(Information given)

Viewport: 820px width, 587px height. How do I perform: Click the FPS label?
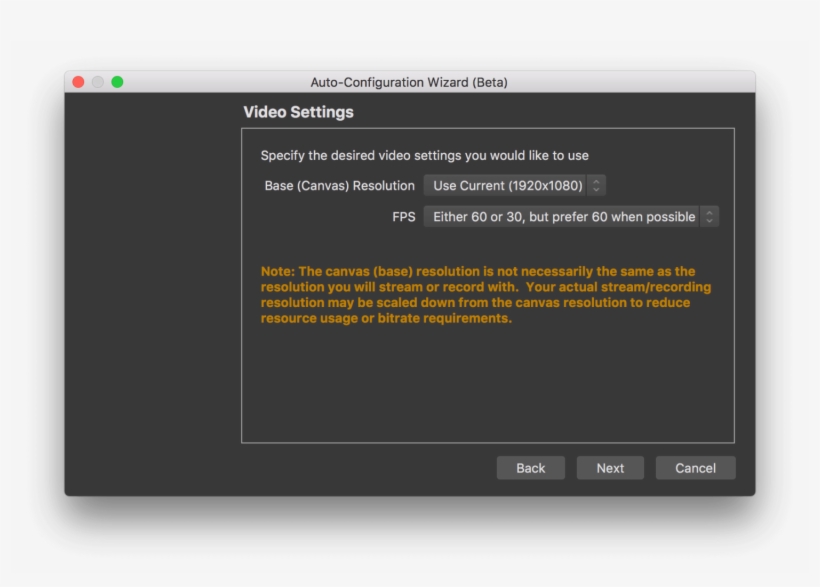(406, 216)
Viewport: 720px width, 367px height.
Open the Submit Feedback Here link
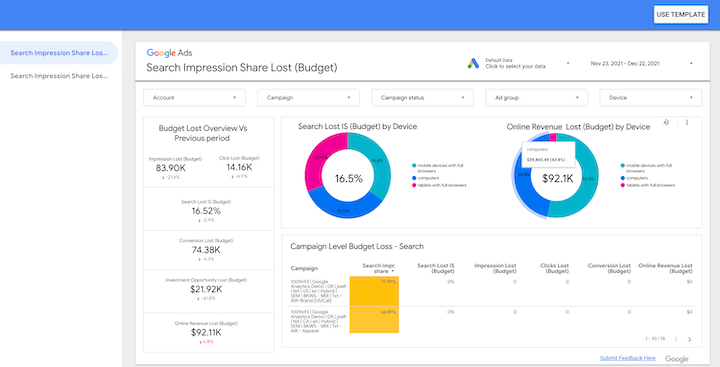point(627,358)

(End Information given)

» Exercise
In the answer, the entries should be restated verbatim, with all pictures omitted.

» Answer space
Viewport: 820px width, 587px height. How do I perform: Click the FPS label?
(406, 216)
Viewport: 720px width, 367px height.
Open the Submit Feedback Here link
point(627,358)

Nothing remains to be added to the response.